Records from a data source
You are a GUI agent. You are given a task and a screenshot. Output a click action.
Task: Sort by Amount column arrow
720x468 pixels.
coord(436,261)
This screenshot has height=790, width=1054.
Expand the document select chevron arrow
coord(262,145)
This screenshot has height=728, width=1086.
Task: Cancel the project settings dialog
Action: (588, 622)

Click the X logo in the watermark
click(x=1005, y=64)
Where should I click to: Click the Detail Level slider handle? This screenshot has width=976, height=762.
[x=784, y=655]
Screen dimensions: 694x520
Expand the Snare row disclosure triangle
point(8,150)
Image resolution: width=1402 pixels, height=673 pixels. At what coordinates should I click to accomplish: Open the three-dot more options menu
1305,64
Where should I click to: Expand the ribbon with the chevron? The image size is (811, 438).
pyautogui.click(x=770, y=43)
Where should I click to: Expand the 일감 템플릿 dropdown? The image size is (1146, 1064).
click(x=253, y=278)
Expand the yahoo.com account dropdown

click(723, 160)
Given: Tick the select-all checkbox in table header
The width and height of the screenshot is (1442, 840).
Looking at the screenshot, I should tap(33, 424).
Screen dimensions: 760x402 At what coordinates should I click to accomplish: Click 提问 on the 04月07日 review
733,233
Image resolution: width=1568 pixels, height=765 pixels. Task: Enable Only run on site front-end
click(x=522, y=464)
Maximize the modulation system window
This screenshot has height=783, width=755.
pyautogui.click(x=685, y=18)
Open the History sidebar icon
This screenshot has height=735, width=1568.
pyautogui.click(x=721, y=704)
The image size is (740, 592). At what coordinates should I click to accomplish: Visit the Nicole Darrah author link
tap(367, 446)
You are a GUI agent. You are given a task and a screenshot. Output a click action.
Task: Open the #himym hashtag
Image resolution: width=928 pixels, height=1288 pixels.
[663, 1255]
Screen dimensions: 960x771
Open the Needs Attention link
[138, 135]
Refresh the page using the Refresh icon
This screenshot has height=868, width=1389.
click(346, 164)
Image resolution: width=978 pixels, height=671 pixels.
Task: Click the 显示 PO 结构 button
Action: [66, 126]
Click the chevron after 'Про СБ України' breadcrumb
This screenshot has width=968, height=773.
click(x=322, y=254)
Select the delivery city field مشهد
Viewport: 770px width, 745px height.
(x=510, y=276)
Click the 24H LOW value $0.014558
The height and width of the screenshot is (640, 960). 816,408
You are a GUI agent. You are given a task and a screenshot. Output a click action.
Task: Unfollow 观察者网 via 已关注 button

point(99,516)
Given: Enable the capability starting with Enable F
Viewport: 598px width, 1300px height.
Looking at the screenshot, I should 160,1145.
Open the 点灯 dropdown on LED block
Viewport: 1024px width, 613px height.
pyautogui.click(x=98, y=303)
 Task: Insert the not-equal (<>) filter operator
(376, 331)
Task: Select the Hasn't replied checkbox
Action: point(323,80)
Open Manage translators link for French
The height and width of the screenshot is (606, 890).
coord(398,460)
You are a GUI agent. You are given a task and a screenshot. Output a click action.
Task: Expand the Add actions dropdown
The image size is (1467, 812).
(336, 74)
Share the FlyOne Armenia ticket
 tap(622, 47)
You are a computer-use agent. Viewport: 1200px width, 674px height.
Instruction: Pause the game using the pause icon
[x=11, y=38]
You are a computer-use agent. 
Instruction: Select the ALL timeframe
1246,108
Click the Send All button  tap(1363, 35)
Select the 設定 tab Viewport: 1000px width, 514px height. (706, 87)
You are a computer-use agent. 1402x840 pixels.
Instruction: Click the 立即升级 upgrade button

_Job_
Print the lines of the listing above exactly as they appear, starting at the line that contains "Select the 設定" and continuing through the end of the listing.

_Task result_
Select the 設定 tab Viewport: 1000px width, 514px height. (706, 87)
You are a computer-use agent. 1402x840 pixels.
Instruction: Click the 立即升级 upgrade button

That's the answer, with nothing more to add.